— Challenges —
1. Translate this sentence from the article on heterogeneity in court practice into Spanish: "It's a mirror of the actual state of legal practice."
2. Answer these questions using the article on heterogeneity in court practice:
(a) How many court decisions are in open access?
(b) How long does the Plenum take to resolve a split between Supreme Court chambers?
(c) Where is the offline-computed payload weight attached?

— Text to read —
#####

RAG Highlights, Training Orients: What to Do About Heterogeneity in Court Practice
A comment under the previous article nailed it: "the problem has shifted from access to practice to managing its heterogeneity." Precise framing. We break down why authority weights in RAG are only half the answer, what training your own model actually adds, and why production needs both layers.
RAG Highlights, Training Orients: What to Do About Heterogeneity in Court Practice
A comment under the article about EDRSR vectorization made a sharp observation: "the problem has shifted from simple access to practice to managing its heterogeneity." That's a precise framing. We break down why authority weights in RAG are only half the answer, and what training your own model on this corpus actually adds.
The Problem: The Corpus Honestly Reflects Chaos
96 million court decisions in open access isn't just a large database. It's a mirror of the actual state of legal practice. And that mirror reveals:
- Splits between Supreme Court chambers. The Civil Cassation Court holds position A, the Commercial Cassation Court holds B, for years. The Plenum resolves it after 2-3 years, but until then lower courts apply different standards.
- Temporal drift. A position before vs. after the 2022 code revision, before vs. after a 2023 Grand Chamber ruling. A semantically identical phrase in a 2018 decision and a 2024 decision means different things.
- Poorly reasoned decisions that are formally binding. A one-paragraph justification that no one appealed — it's official, but from a quality-of-reasoning standpoint it's almost noise.
- Lower court inertia. Even after a consolidating Plenum position, some courts drag on with old practice for years.
- Contradictions within the same time period. Two decisions from the same chamber a month apart that directly contradict each other.
Flat retrieval — whether FTS, kNN on embeddings, or a hybrid — doesn't distinguish any of this. It returns the top-K by similarity, and the lawyer sorts out what carries weight and what's noise on their own.
First Layer: RAG with Authority Weights
Our current answer is to attach an offline-computed payload weight to each chunk in Qdrant, derived from several signals.

#####

— Supplied data —
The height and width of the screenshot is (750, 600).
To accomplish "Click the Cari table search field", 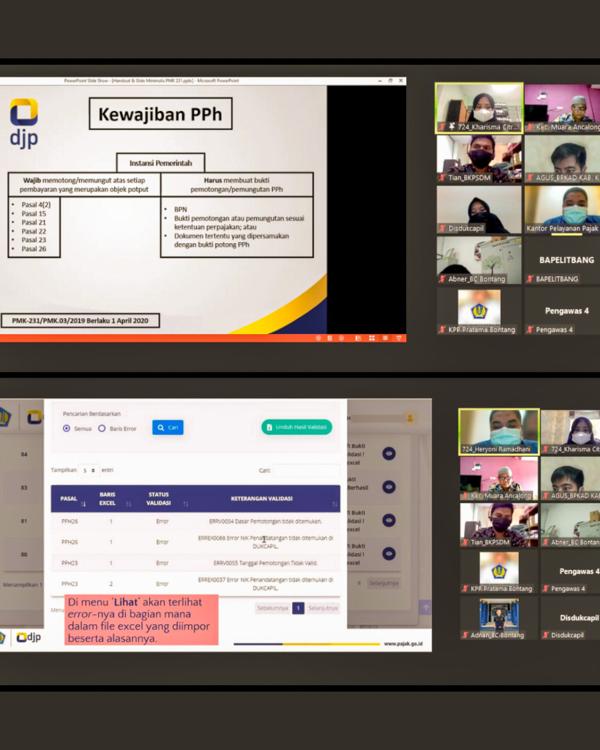I will [x=305, y=469].
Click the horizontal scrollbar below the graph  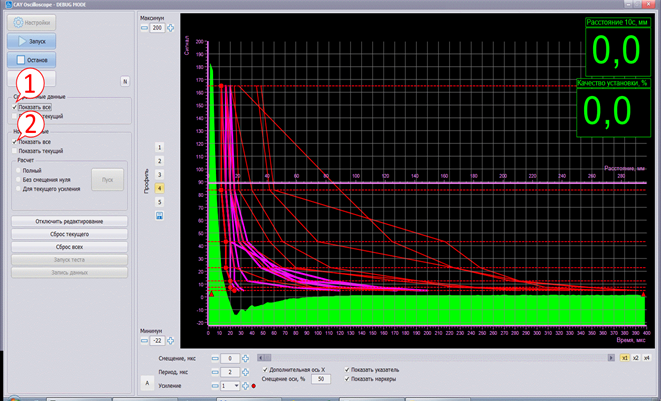coord(430,356)
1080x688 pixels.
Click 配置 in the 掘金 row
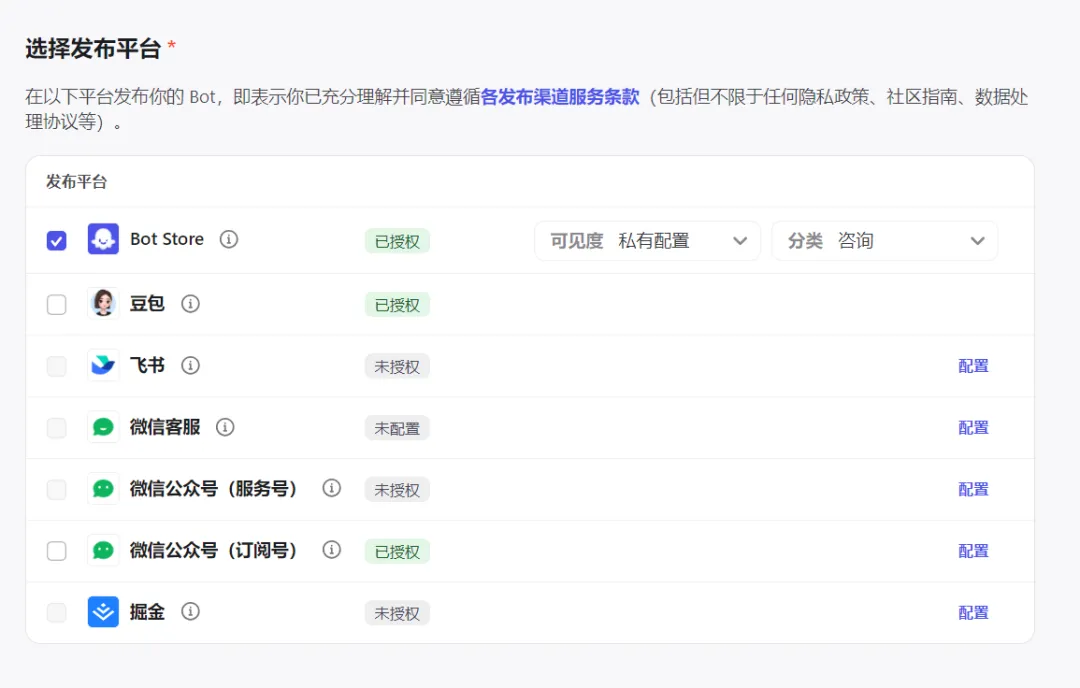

#####

— Solved tasks —
1. Es un espejo del estado real de la práctica jurídica.

2.
(a) 96 million.
(b) 2-3 years.
(c) To each chunk in Qdrant.